If the algorithm keeps whispering “peak at week 23,” but my left knee already sounds like a bag of marbles at week 8, should I still trust the pretty color-coded graph that swears I’ll feel fresh four months from now, or admit the spreadsheet is just a polite way of telling my cartilage to shut up and die quietly like everyone else’s?

ZuriGlow

Oh, darling, numbers courting muscles—how adorably clinical. While you chase graphs, I’ll sip rosé, convinced peak form blooms from moonlight kisses, not spreadsheets. Still, your cold rows whisper promise: maybe hearts, like seasons, can be coaxed to sparkle on cue.

Isla Richardson

You cram 47 GPS dots into a 10k race and call it “data-driven”? Spare me.
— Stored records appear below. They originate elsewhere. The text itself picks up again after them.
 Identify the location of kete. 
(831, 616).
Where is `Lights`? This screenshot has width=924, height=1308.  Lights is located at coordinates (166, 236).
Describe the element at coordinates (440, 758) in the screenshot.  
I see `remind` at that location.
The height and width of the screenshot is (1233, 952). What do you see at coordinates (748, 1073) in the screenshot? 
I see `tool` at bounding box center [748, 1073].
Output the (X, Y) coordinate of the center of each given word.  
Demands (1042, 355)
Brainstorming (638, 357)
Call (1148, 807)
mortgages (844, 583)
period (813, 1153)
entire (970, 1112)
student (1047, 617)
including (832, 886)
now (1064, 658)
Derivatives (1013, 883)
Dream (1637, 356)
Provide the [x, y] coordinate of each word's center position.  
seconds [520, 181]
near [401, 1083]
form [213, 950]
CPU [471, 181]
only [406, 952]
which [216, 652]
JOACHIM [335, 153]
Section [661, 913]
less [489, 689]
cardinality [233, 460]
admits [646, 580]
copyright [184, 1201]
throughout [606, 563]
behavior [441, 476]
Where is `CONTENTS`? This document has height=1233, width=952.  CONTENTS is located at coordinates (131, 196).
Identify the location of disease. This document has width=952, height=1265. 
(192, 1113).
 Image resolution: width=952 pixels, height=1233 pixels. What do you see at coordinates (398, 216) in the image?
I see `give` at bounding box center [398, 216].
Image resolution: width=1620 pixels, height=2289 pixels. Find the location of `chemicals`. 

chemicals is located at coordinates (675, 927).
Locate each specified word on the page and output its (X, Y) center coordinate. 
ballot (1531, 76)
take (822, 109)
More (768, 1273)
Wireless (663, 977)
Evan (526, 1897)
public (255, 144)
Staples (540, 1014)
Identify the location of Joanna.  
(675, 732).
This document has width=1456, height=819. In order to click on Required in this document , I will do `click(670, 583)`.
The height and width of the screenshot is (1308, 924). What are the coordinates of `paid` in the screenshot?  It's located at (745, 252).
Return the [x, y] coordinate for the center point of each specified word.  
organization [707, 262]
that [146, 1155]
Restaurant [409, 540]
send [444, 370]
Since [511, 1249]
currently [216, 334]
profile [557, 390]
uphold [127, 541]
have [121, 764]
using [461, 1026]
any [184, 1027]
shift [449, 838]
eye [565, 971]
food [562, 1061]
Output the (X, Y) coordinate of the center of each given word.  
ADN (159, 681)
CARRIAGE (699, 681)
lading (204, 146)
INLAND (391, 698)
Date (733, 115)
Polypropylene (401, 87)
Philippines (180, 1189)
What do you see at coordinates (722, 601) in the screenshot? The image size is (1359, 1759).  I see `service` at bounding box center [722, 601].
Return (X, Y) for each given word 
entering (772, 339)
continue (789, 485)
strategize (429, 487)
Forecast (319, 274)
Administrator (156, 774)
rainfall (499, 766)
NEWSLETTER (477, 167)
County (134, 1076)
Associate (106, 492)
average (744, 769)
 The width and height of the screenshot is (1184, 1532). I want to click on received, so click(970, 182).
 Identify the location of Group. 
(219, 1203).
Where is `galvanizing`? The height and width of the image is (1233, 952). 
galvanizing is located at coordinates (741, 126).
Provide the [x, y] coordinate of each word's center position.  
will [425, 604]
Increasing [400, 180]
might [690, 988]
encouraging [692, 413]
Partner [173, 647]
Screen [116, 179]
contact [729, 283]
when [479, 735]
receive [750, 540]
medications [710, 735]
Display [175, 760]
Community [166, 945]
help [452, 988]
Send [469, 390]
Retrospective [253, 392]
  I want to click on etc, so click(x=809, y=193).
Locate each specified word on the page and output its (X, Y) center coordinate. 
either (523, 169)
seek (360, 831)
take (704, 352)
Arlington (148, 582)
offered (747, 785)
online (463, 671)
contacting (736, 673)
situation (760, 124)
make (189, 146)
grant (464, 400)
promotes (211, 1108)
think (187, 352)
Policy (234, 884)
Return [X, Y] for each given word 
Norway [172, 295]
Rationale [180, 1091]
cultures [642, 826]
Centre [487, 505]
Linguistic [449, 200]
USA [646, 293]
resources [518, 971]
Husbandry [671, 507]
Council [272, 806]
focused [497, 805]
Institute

I’ve watched boys with spreadsheets bleed three seconds per lap because some PhD in a cubicle swears his algorithm predicts glycogen. My ovaries track load better than your SQL: one lousy period and VO2max drops 8 %. Code that, cowboy.

Felix

So my wattage graph looks like EKG of dying hamster and I’m asking you: anyone else dumb enough to trust a spreadsheet to tell him when he’s “fresh” while his legs scream tax fraud?

VortexFang

Blondie here, hiding behind a laptop. My coach swapped gut-feel for cold rows of numbers: who lifts when, who sleeps how long. Mid-season I felt like a ghost—zero pop in the quads, head full of cotton. Then the spreadsheet whispered: taper three days, spike carbs, drop one accessory. Bingo, 5 kg added to the bar overnight. Numbers don’t flatter, they just slap you awake.